News

This page is available in the following languages:  EN FR
Position de FIT Europe concernant le projet de Partenariat transatlantique de commerce et d'investissement (TTIP)

Position de FIT Europe concernant le projet de Partenariat transatlantique de commerce et d'investissement (TTIP)

I. Introduction

Le TTIP est un projet de partenariat souhaitant faire de l’Europe et des États-Unis d’Amérique un seul grand marché totalement ouvert, exempt d’obstacles douaniers, procéduriers ou réglementaires, pour les flux de produits, de services et de capitaux. Ce partenariat, dont les tenants du libéralisme total et de la dérégulation des marchés, maison blanche et commission européenne en tête, promettent des effets bénéfiques sur la croissance, l’emploi et le revenu des ménages des deux régions par-delà l’Atlantique, est fortement contesté, justement quant à ces effets, par la société civile, notamment par les syndicats, les associations professionnelles et une bonne partie du monde académique et politique. Le 10ème tour de négociations aura lieu à Bruxelles du 13 au 17 juillet 2015, où le point focal concernera le secteur des services. L’UE y présentera notamment un texte sur sa conception du commerce et du développement durable/travail/environnement.

II. Oppositions

Les opposants au TTIP lui reprochent plusieurs choses :

  • La commission présente trois études prétendument indépendantes dont la modélisation donnerait pour l’Europe, dans le meilleur des cas, un accroissement extrêmement limité de l’emploi et du PIB après 10 ans. Mais ces études se basent toutes trois sur la même méthodologie de modélisation (Computable General Equilibrium model), qui ne tient pas compte des effets du chômage ni des flux financiers. Une étude indépendante réalisée par la TUFT university (USA), qui tient compte de ces paramètres, donne un résultat total nettement négatif sur le PIB (de l’ordre de -0,40% en 10 ans) et sur l’emploi en Europe (perte de 583.000 postes de travail).

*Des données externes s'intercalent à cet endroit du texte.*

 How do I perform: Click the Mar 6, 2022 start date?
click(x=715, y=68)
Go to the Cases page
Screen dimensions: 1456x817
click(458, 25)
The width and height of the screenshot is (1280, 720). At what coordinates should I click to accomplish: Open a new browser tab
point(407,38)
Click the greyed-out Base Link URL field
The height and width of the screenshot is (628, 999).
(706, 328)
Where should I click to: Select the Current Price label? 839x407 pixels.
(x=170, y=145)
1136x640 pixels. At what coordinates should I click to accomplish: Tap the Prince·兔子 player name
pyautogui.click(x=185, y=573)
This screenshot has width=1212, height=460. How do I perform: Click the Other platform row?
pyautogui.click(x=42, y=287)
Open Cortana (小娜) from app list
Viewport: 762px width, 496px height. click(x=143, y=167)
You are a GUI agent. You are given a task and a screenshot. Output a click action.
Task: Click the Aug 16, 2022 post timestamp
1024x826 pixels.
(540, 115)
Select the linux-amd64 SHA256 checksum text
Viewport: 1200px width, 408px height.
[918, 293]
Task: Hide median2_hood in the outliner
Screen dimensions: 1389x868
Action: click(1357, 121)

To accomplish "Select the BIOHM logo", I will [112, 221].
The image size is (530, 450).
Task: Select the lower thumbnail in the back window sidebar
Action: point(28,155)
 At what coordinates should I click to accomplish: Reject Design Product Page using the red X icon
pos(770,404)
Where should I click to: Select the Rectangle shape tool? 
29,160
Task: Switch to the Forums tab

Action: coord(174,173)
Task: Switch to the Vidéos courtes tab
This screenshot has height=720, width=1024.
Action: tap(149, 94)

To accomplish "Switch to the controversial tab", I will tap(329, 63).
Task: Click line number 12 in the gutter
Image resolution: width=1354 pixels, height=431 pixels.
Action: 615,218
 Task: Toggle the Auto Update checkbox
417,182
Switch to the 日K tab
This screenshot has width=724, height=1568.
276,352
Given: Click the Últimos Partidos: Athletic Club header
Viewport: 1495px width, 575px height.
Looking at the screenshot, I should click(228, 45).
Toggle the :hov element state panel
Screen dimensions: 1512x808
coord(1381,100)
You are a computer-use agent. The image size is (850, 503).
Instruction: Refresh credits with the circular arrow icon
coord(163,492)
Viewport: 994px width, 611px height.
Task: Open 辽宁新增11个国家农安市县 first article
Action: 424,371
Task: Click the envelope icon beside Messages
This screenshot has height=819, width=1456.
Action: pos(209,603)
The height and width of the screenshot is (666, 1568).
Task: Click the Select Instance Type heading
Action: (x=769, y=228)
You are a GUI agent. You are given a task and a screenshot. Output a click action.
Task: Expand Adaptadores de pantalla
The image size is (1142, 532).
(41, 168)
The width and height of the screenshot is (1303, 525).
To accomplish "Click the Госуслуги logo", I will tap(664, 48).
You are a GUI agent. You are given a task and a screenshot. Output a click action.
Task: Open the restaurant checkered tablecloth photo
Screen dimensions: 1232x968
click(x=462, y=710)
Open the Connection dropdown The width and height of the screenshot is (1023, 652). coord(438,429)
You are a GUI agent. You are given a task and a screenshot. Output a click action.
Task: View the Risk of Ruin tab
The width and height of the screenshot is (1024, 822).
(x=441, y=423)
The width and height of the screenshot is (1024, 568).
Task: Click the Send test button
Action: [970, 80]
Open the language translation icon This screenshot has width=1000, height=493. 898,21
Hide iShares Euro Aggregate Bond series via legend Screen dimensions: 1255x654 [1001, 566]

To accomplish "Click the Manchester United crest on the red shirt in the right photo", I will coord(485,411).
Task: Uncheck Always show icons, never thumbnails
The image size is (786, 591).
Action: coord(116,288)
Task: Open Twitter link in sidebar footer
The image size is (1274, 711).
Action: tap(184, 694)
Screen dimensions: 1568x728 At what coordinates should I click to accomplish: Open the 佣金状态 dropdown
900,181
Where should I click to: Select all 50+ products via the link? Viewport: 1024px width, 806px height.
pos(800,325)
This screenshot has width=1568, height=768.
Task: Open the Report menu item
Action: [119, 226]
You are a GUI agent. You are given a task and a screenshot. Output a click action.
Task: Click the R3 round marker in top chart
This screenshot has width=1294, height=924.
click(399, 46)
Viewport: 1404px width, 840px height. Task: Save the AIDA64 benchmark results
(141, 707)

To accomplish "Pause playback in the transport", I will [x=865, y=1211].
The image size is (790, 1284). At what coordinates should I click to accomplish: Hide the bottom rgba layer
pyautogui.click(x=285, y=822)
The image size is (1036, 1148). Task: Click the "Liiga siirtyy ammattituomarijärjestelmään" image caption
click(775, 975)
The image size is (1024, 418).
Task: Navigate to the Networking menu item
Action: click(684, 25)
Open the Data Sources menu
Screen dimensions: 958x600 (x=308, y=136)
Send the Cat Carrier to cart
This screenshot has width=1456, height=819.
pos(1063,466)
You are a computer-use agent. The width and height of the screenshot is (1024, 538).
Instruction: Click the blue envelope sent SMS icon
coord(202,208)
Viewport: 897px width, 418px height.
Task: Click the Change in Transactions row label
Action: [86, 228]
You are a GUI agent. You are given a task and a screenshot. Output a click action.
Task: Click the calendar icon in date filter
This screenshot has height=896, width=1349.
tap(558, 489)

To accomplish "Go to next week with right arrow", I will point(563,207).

  • Une telle dérégulation mènerait à un nivellement normatif vers le bas, au détriment de la protection des consommateurs, de l’environnement, des droits du travail, des systèmes publics d’éducation, etc.

  • Dans son principe, le partenariat viserait à annihiler le « principe de précaution » cher à l’Europe et de reporter la charge de la preuve de la nocivité sur les victimes. Les défenseurs du projet affirment que des garde-fous seront établis notamment en matière d’environnement, de santé, d’exception culturelle, etc., mais rien ne garantit que de tels garde-fous soient mis en place et effectifs.

  • Ce partenariat ferait défaut du principe de réciprocité, par lequel des états et des groupements d’intérêt de la société civile pourraient se plaindre auprès de l’instance arbitrale (investor-state dispute resolution - ISDR) des menaces portées par des multinationales contre leurs intérêts légitimes, tels la sauvegarde du patrimoine culturel (voir Déclaration universelle de l’Unesco sur la diversité culturelle, 2001, notamment en matière linguistique).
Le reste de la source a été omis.